MISTISISME
DAN
RELEVANSI FILOSOFISNYA
(Membaca
Arah Refleksi Frederick C. Copleston)
PAPER ILMIAH
Diajukan
sebagai Pemenuhan Mid Semester
Mata
Kuliah Metafisika
Oleh :
Marianus D. Aris Gah (NPM: 13.
75. 5345)
Reinardus L. Meo (NPM : 13. 75.
5370)
SEKOLAH
TINGGI FILSAFAT KATOLIK
LEDALERO
2014
I.
CATATAN AWAL
Frederick Charles Copleston, SJ mendesain sebuah
uraian filosofis-kritis seputar dua mega-tema ini: Agama dan Filsafat. Pada
bagian pertama bukunya itu, Copleston menempatkan sub-tema Relevansi Filosofis
dari Mistisisme setelah panjang lebar menguraikan 4 sub-tema sebelumnya yang
juga akbar yakni Karakter Religius dari Metafisika, Metafisika dan Agama-agama
Historis, Teologi Kristiani dan Metafisika, serta Filsafat Modern dan Agama. Copleston
tentu saja mempunyai suatu alur nalar yang khas. Dan paper sederhana ini coba membaca arah refleksi Copleston tentang
Mistisisme, sembari melacak inti sari dari pertalian yang coba ia rangkai
tersebut.
II.
MISTISISME DAN RELEVANSI FILOSOFISNYA
Copleston membuka uraiannya dengan menggarisbawahi apa yang William James sebut ‘keberagaman pengalaman religius’ dan pelbagai klaim bahwa telah memiliki pengalaman akan Allah atau Yang Mutlak, sebagai dua fakta umum yang dihadapi seorang filsuf ketika hendak terjun dalam suatu studi tentang agama. Kenyataan-kenyataan ini secara empiris menunjukkan bahwa pengalaman akan Allah itu, ada, tetapi tidak serta-merta membuat konklusi bahwa fenomena-fenomena tersebut sama luasnya dengan agama. Selanjutnya, pelbagai pengalaman itu dapat menjadi referensi dalam memulai suatu refleksi atau pencarian. Namun pertanyaannya, apakah ada cara-cara analogis untuk membuat pembuktian atas klaim-klaim itu? Status questiones-nya jelas.

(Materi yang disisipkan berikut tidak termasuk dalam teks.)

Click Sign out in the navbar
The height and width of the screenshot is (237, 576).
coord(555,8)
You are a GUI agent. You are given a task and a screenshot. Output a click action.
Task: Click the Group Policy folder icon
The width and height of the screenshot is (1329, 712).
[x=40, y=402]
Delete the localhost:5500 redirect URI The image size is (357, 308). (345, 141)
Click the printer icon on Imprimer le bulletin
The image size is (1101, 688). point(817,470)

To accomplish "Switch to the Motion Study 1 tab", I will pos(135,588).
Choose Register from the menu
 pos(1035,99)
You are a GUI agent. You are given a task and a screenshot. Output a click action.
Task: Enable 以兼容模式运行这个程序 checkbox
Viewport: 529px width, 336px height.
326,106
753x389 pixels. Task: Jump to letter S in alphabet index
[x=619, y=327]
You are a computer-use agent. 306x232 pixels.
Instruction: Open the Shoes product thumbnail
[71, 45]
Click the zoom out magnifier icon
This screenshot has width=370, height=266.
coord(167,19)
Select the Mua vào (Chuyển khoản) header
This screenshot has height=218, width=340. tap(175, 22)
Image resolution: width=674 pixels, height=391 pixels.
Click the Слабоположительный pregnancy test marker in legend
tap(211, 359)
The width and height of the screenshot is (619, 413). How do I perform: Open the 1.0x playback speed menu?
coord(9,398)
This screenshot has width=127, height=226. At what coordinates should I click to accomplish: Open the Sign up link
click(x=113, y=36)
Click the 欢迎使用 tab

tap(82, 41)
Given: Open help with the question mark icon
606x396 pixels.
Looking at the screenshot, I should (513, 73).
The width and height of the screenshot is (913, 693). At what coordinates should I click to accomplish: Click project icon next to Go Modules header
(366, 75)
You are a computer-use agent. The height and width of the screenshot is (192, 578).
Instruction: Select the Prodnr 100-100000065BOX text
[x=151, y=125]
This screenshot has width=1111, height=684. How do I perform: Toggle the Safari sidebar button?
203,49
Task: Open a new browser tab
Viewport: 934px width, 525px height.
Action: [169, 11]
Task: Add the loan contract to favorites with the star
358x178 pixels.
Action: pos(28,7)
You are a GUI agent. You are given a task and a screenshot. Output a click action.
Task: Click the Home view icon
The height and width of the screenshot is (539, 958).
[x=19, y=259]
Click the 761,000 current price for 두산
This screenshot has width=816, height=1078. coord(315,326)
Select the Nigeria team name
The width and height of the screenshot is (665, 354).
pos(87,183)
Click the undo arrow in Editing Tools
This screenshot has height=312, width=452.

Pertanyaan ini mengantar Copleston menuju mistik atau mistisisme. Menurutnya, mistisisme cenderung menafsir pengalaman dalam hubungannya dengan kepercayaan yang sudah ada sebelumnya, sebagaimana yang kerap terjadi di kalangan Kristiani, Hindu, begitu juga Muslim. Namun, bukanlah sebuah ke-otomatis-an apabila hanya dengan membaca tulisan-tulisan mistik, seseorang dapat sampai pada pengalaman murni. Oleh karena itu, setiap argumentasi mistis tentang keberadaan Allah harus dijernihkan. Yang menjadi penting di sini juga ialah pemahaman akan istilah ‘mistik’ yang digunakan oleh para mistikus, yang relatif berbeda satu dengan yang lain. Satu bahaya logis yang rentan ialah upaya mempersempit atau membuat limitasi sedemikian, sehingga perbedaan-perbedaan yang ada dapat diatasi. Kendati ada bahaya macam ini, aneka jenis mistisisme berikut bahaya pereduksian yang mungkin, menurut Copleston, tetap tidak menghalangi kebanyakan orang untuk mengakui bahwa mereka telah mengalami suatu perjumpaan yang intim dengan apa yang mereka yakini sebagai realitas terakhir. Dengan demikian, dapat dikatakan bahwa pengalaman mistik, dalam kapasitasnya yang khas, ternyata turut berkontribusi dalam membuktikan realitas transenden atau keberadaan Allah.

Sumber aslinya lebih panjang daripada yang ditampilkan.